| Material to process |
>>>>>
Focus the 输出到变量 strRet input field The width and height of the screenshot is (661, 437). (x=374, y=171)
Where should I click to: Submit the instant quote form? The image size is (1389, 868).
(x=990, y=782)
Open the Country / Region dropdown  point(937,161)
<<<<<
>>>>>
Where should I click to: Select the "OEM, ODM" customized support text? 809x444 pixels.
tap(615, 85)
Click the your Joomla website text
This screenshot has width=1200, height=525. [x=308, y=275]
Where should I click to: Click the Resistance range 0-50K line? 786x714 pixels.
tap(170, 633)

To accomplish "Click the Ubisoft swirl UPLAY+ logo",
<<<<<
The expected answer is an exact copy of the lines above, beginning at the line with "Focus the 输出到变量" and ending at the line with "Open the Country", with both ends in.

Focus the 输出到变量 strRet input field The width and height of the screenshot is (661, 437). (x=374, y=171)
Where should I click to: Submit the instant quote form? The image size is (1389, 868).
(x=990, y=782)
Open the Country / Region dropdown  point(937,161)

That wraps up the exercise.